> Records provided:

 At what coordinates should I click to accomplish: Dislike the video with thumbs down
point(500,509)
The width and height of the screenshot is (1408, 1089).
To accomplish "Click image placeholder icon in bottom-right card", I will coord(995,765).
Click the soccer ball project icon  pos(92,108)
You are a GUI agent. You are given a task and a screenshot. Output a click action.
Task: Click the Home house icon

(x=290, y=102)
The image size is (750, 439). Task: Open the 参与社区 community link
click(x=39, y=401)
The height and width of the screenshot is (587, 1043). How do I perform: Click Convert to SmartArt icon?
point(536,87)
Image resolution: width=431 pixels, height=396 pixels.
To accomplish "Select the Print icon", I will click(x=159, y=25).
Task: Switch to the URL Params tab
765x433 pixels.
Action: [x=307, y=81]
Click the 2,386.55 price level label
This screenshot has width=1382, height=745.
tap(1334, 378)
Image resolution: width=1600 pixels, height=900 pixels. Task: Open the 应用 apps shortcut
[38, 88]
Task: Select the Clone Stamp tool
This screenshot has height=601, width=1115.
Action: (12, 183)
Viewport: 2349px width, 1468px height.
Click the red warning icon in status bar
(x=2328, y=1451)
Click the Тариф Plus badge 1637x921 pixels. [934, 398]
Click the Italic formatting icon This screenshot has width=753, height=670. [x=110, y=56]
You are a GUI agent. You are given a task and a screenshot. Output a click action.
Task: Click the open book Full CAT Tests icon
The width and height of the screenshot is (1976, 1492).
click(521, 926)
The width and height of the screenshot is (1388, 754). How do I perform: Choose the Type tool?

> Your assignment:
Each entry above should be restated exactly as supplied.

> Reply to the exercise:
 At what coordinates should I click to accomplish: Dislike the video with thumbs down
point(500,509)
The width and height of the screenshot is (1408, 1089).
To accomplish "Click image placeholder icon in bottom-right card", I will coord(995,765).
Click the soccer ball project icon  pos(92,108)
You are a GUI agent. You are given a task and a screenshot. Output a click action.
Task: Click the Home house icon

(x=290, y=102)
The image size is (750, 439). Task: Open the 参与社区 community link
click(x=39, y=401)
The height and width of the screenshot is (587, 1043). How do I perform: Click Convert to SmartArt icon?
point(536,87)
Image resolution: width=431 pixels, height=396 pixels.
To accomplish "Select the Print icon", I will click(x=159, y=25).
Task: Switch to the URL Params tab
765x433 pixels.
Action: [x=307, y=81]
Click the 2,386.55 price level label
This screenshot has width=1382, height=745.
tap(1334, 378)
Image resolution: width=1600 pixels, height=900 pixels. Task: Open the 应用 apps shortcut
[38, 88]
Task: Select the Clone Stamp tool
This screenshot has height=601, width=1115.
Action: (12, 183)
Viewport: 2349px width, 1468px height.
Click the red warning icon in status bar
(x=2328, y=1451)
Click the Тариф Plus badge 1637x921 pixels. [934, 398]
Click the Italic formatting icon This screenshot has width=753, height=670. [x=110, y=56]
You are a GUI agent. You are given a task and a screenshot. Output a click action.
Task: Click the open book Full CAT Tests icon
The width and height of the screenshot is (1976, 1492).
click(521, 926)
The width and height of the screenshot is (1388, 754). How do I perform: Choose the Type tool?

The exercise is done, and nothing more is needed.